Impeachment-Supporting Washington State Republicans Face Voters
- Jaime Herrera Beutler, Dan Newhouse seeking re-election
- Top two from any party advance from Tuesday’s primaries
Two of the 10 House Republicans who voted to impeach Donald Trump are fending off Trump-backed primary challengers in the same state on Tuesday — and hold an advantage most of their colleagues in the group don’t.
Thanks to Washington state’s all-party primary system, Reps. Jaime Herrera Beutler and Dan Newhouse need only to be one of the top two vote recipients to advance from a contest in which voters of all stripes can participate. Moving on to the general would ensure an even broader swath of the electorate will ultimately decide their political fate.
Herrera Beutler and Newhouse have easily won in the past, but this year their races are among several across the country that are testing Trump’s ability to shape the GOP as the party seeks to win control of Congress in the midterm elections.
Cathy Allen, a political strategist who’s worked with Democrats in the state, said endorsements from Trump may backfire in Democratic-leaning Washington, which has a more moderate GOP, and that the two incumbents’ impeachment votes may bolster their support with Democrats and independents. Allen said some Democrats see Newhouse and Herrera Beutler as “heroes,” which could provide them a boost in their primaries.
Rep. David Valadao (R-Calif.), who voted to impeach, survived a top-two primary in June after finishing well behind the Democrat in the race but edging out two GOP challengers. He benefited from Trump not endorsing anyone in the race.
Two Republican Trump impeachment supporters face Trump-endorsed opponents this month but in traditional party primaries: Rep. Peter Meijer (R-Mich.), on Tuesday, and Rep. Liz Cheney (R-Wyo.), vice chair of the Jan. 6 select committee investigating Trump’s involvement in the Capitol riot, on Aug. 16.
In the southwestern 3rd District, Herrera Beutler faces eight opponents including Trump-backed Joe Kent, a former Green Beret. In the central 4th District, Newhouse has seven competitors including Loren Culp, a former small-town police chief endorsed by Trump. They also face an array of other Republicans and at least one Democrat.
Herrera Beutler and Newhouse said in interviews on Capitol Hill that they’re confident about their primaries despite the Trump endorsements and are more focused on representing their constituents. Herrera Beutler said with more pressing issues such as inflation, her impeachment vote is not as relevant.
“The cost of gas and inflation — I’m hearing it from Democrats and Republicans,” Herrera Beutler said. “I would say that’s the No. 1 thing I hear about, certainly not the Jan. 6 stuff.”
Herrera Beutler said if the economy was more robust, her impeachment vote would be more prominent. “If people were feeling secure, maybe they’d be thinking about second- and third-tier issues,” Herrera Beutler said. “That’s what I’ve seen in the past.”
Newhouse said “pocketbook issues” were at the top of his constituents’ concerns, but added that the impeachment vote is “certainly is an issue for some people.”
“Some people see it as a huge issue and others not so much,” he said.
Money has been pumped into both races by outside groups.
According to Federal Election Commission filings, Winning For Women (WFW) Action Fund, which works to elect Republican women to Congress, spent more than $2.3 million on the election to aid Herrera Beutler or oppose Kent. Conservatives for a Stronger America, a super PAC that formed in early July and hasn’t yet disclosed its donors, spent more than $1.4 million to oppose Kent or promote Republican candidate Heidi St.
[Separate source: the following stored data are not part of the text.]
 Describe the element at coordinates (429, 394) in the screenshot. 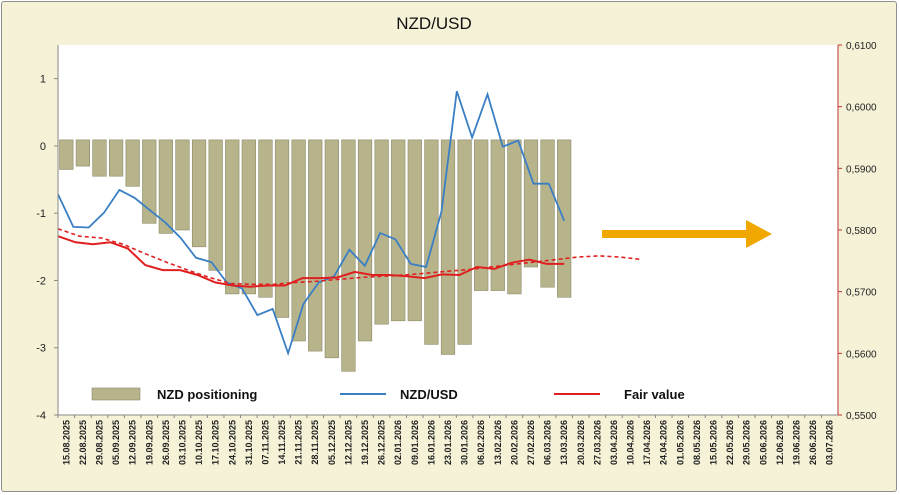

I see `legend-label-nzdusd: NZD/USD` at that location.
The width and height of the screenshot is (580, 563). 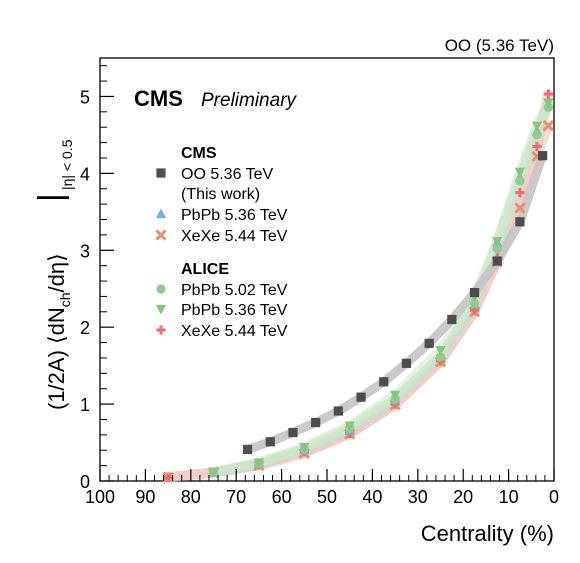 I want to click on x-axis-ticks: 100 90 80 70 60 50 40 30 20 10 0, so click(x=322, y=488).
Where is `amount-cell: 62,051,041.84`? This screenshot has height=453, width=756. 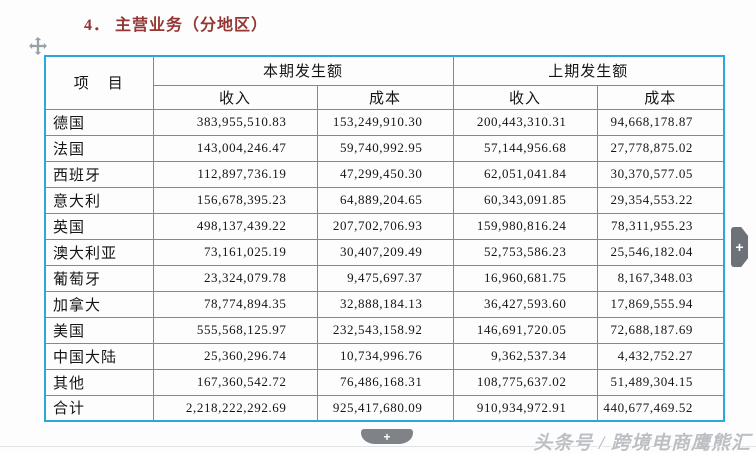 amount-cell: 62,051,041.84 is located at coordinates (525, 174).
John, an author and speaker strongly opposed to abortion and gun control.
In the 4th District, the biggest outside spender was Defending Main Street, a centrist Republican super PAC supporting Newhouse that aired ads attacking Culp as a “tax dodger” and praising the congressman for “standing up to China to safeguard our farms, farmers and our nation.”
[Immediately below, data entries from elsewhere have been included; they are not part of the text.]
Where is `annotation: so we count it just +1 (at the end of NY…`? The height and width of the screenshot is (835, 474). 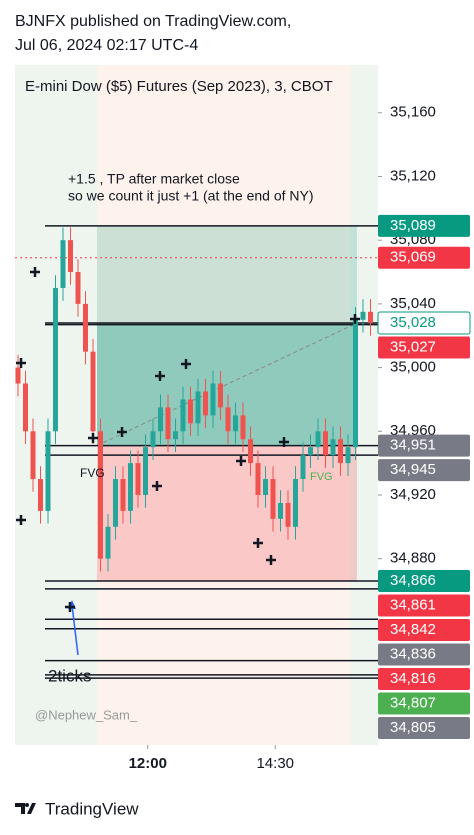
annotation: so we count it just +1 (at the end of NY… is located at coordinates (191, 196).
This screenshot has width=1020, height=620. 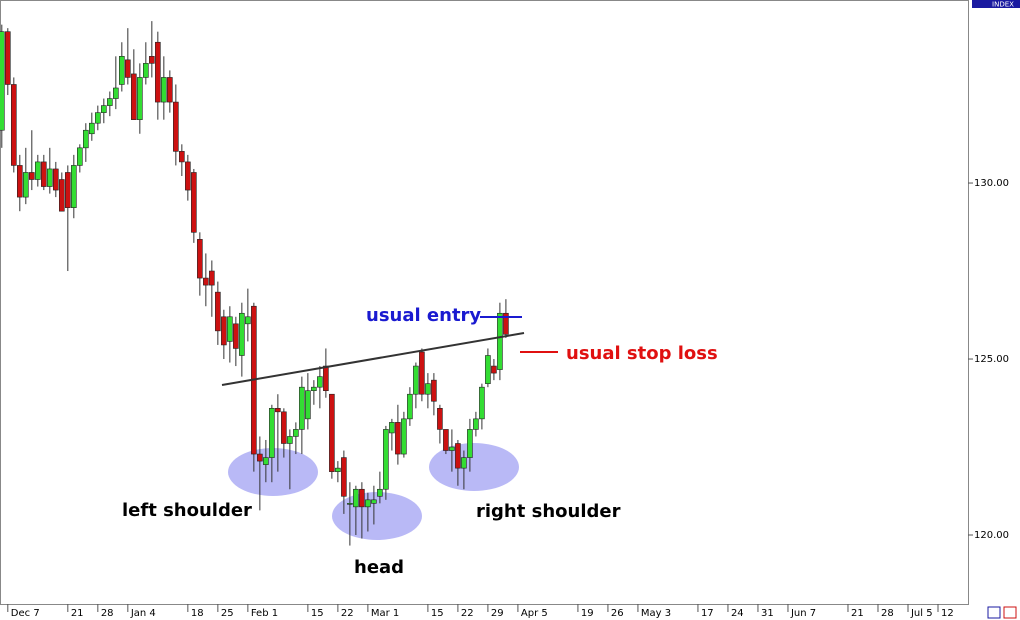 What do you see at coordinates (1010, 612) in the screenshot?
I see `close-button` at bounding box center [1010, 612].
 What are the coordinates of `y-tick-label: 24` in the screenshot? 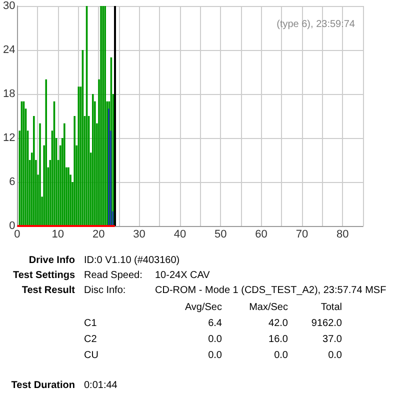 It's located at (9, 50).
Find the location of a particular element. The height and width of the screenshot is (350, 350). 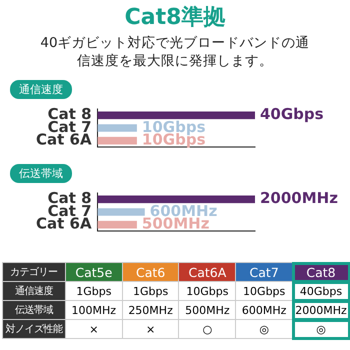

category-label: 通信速度 is located at coordinates (34, 291).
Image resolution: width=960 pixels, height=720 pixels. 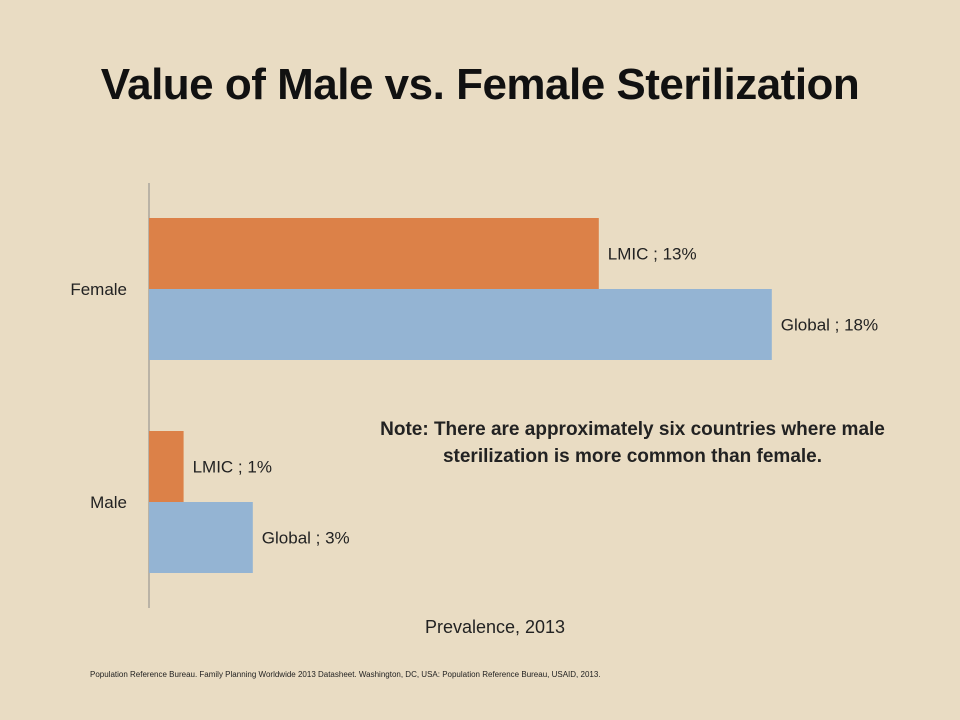 What do you see at coordinates (201, 538) in the screenshot?
I see `bar-global-male` at bounding box center [201, 538].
Strategists say the two incumbents are advantaged by the state’s large number of political independents and an open primary system that allows voters to cross party lines.
Jim Mains, a political consultant familiar with the 3rd District, said Herrera Beutler will likely win the primary but cautioned that it’s still a “toss up.”
“The impeachment vote is hurting her within the very hard right fraction of her party,” Mains said, but not with moderates and those not paying close attention.
Greg Giroux in Washington also contributed to this story.